E. Carboxyhemoglobin (HbCO) levels should be measured whenever carbon monoxide inhalation is suspected. Endogenous HbCO levels are 1% to 2% and can be elevated in cigarette smokers and in those living in polluted environments. Because HbCO does not transport oxygen, the HbO2 is effectively reduced by the HbCO level.
F. Methemoglobin
1. The iron in the hemoglobin molecule can be oxidized to the ferric form in the presence of a number of oxidizing agents, the most notable being nitrates. Because methemoglobin (Hbmet) does not transport oxygen, the HbO2 is effectively reduced by the Hbmet level.
G. Point-of-care Blood Gas Analyzers are available to measure blood gases, pH, electrolytes, glucose, lactate, urea nitrogen, hematocrit, and clotting studies (activated clotting time [ACT], prothrombin time [PT], and partial thromboplastin time [PTT]) at the patient’s bedside.
1. Advantages: Point-of-care analyzers are small and portable (some are handheld), they use very small blood volumes (several drops), and they provide rapid reporting of results (a few minutes). They are relatively easy to use (e.g., self-calibrating) and typically incorporate a disposable cartridge that contains the appropriate biosensors.

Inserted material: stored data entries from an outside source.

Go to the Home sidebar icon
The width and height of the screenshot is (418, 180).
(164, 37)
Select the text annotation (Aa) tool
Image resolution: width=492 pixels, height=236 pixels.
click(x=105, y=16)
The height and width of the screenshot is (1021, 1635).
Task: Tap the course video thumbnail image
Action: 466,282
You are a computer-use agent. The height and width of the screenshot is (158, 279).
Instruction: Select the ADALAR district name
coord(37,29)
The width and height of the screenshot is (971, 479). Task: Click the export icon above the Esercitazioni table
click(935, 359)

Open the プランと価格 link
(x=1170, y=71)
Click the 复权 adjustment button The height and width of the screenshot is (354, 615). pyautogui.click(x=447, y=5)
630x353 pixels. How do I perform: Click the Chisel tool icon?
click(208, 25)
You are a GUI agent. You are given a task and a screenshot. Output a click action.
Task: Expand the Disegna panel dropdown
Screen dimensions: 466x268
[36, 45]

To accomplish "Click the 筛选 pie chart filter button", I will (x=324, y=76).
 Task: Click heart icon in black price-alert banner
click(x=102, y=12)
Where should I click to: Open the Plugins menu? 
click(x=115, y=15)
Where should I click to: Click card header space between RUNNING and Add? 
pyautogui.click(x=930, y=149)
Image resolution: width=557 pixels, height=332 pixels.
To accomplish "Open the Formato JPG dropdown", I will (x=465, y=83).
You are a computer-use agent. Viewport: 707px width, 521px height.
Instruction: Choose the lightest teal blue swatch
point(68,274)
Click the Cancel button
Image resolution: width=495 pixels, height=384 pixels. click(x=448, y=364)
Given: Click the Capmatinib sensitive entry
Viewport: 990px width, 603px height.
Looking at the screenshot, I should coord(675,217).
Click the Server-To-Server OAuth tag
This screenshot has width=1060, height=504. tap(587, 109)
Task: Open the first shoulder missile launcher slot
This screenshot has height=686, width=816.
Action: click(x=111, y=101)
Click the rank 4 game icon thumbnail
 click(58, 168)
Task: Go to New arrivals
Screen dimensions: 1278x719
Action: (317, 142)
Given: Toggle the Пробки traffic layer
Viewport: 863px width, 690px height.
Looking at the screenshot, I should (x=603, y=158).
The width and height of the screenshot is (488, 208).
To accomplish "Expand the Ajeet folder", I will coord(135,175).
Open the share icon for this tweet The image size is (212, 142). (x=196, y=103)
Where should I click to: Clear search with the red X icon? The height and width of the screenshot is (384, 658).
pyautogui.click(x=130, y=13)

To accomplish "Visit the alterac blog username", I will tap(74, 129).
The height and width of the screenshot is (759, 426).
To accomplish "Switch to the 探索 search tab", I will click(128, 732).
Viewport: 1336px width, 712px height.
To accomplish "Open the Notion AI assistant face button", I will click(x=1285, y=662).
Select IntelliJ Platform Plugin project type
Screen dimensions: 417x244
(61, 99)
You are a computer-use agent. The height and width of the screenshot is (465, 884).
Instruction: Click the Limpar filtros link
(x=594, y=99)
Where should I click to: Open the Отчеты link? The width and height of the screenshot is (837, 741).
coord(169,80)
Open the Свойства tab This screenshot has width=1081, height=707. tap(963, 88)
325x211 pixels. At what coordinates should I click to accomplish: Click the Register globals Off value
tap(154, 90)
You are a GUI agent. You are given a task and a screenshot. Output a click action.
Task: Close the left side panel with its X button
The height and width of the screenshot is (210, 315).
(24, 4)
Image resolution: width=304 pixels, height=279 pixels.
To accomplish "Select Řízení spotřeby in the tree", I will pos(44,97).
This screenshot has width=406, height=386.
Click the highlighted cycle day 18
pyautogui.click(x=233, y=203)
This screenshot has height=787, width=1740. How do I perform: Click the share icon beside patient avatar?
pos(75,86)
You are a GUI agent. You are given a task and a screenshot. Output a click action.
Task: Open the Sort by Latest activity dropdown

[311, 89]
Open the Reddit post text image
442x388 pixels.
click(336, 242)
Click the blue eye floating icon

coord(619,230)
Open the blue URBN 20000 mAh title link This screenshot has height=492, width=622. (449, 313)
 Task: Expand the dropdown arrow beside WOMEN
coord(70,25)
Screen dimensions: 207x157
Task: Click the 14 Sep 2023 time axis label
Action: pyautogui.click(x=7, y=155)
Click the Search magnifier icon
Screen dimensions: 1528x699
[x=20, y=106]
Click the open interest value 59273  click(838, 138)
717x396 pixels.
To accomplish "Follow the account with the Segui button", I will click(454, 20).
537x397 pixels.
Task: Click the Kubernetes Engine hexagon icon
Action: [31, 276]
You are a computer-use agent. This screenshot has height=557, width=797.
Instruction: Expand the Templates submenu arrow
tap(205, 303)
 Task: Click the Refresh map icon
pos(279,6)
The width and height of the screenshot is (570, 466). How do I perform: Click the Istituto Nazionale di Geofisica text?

2. Disadvantages: The cost/benefit of these devices need to be assessed on an individual basis. Accuracy and precision are variable in different systems and for different variables. Furthermore, appropriate quality control is necessary for compliance with the Clinical Laboratory Improvement Amendments or Joint Commission requirements.
H. Pulse Oximetry
1. Principles of operation
a. The commonly used pulse oximeter emits two wavelengths of light (e.g., infrared at 940 and red at 660 nm) from light-emitting diodes through a pulsating vascular bed to a photodetector. The ratio of absorption of red and infrared lights is used to determine the fraction of oxygenated hemoglobin. A variety of probes are available in disposable or reusable designs and include digital probes (finger or toe), ear probes, and nasal probes.
2. Accuracy
a. Pulse oximeters use empiric calibration curves developed from studies of healthy volunteers. They are typically accurate within ±2% for SpO2 readings as low as 70%. Thus their accuracy may be reduced in the clinical setting (see Limitations later). As illustrated by the oxyhemoglobin dissociation curve (Fig. 2.1), if the pulse oximeter displays an oxygen saturation (SpO2) of 95%, the true saturation could be as low as 93% or as high as 97%. This range of SpO2 translates to a PaO2 range from as low as about 60 mmHg to greater than 150 mmHg.
3. Multiple-wavelength pulse oximetry
a. Multiple-wavelength pulse oximeters measure and report the concentrations of HbCO, Hbmet and total hemoglobin in addition to SpO2.
4. Limitations of pulse oximetry should be recognized and understood by everyone who uses pulse oximetry data.
a. Saturation versus Po2. Because of the shape of the oxyhemoglobin dissociation curve, pulse oximetry is a poor indicator of hyperoxemia. It is also an insensitive indicator of hypoventilation. If the patient is breathing supplemental oxygen, significant hypoventilation can occur without HbO2 desaturation.
b. Ventilation versus oxygenation. Pulse oximetry provides little, if any, clinical information related to PaCO2 and acid–base balance.
c. Differences between devices and probes. Calibration curves vary from manufacturer to manufacturer. The output of the light-emitting diodes of pulse oximeters varies from probe to probe.
d. The penumbra effect occurs when the pulse oximeter probe does not fit correctly and light is shunted from the light-emitting diodes directly to the photodetector. It leads to an SpO2 reading that is erroneously lower than the actual value.